-- DESCRIPTION OF THE TASK --
Reproduce, unchanged and line for line, the part of the listing that opens with the line containing "Task: Click the Underlying Event header text" and closes with the final line of the listing.

Start of INFORMATION SUPPLIED

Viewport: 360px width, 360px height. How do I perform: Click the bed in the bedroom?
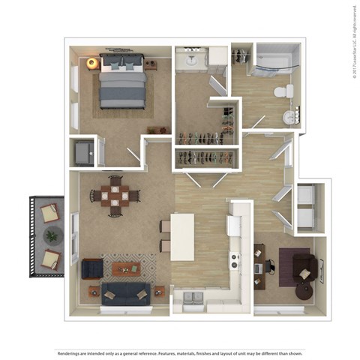122,82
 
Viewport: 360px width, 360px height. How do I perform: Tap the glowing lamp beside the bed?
93,64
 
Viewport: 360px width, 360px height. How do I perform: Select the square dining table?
115,196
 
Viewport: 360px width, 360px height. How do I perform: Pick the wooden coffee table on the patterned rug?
125,267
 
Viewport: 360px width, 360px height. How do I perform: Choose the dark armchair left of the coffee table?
92,268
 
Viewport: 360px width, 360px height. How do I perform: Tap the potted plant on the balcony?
50,236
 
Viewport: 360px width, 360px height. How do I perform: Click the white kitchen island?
182,237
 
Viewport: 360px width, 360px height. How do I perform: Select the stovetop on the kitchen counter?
235,262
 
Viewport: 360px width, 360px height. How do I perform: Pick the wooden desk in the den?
260,266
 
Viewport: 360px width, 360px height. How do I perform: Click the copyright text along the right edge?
352,41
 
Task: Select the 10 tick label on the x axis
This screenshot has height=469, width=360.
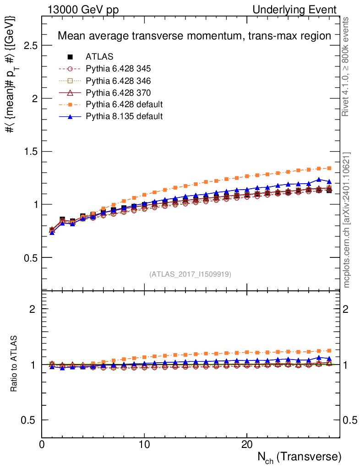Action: coord(144,444)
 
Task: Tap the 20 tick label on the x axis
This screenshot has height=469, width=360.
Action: coord(247,444)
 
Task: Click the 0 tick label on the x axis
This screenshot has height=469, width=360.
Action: coord(42,444)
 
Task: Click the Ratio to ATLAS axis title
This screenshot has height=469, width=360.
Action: coord(13,363)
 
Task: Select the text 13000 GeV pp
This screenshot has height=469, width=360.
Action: coord(83,10)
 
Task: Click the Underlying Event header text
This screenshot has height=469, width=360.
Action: coord(295,10)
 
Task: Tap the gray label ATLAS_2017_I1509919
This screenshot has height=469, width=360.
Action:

End of INFORMATION SUPPLIED

-- RESPONSE BELOW --
Task: Click the Underlying Event header text
This screenshot has height=469, width=360.
Action: coord(295,10)
 
Task: Tap the gray label ATLAS_2017_I1509919
This screenshot has height=469, width=360.
Action:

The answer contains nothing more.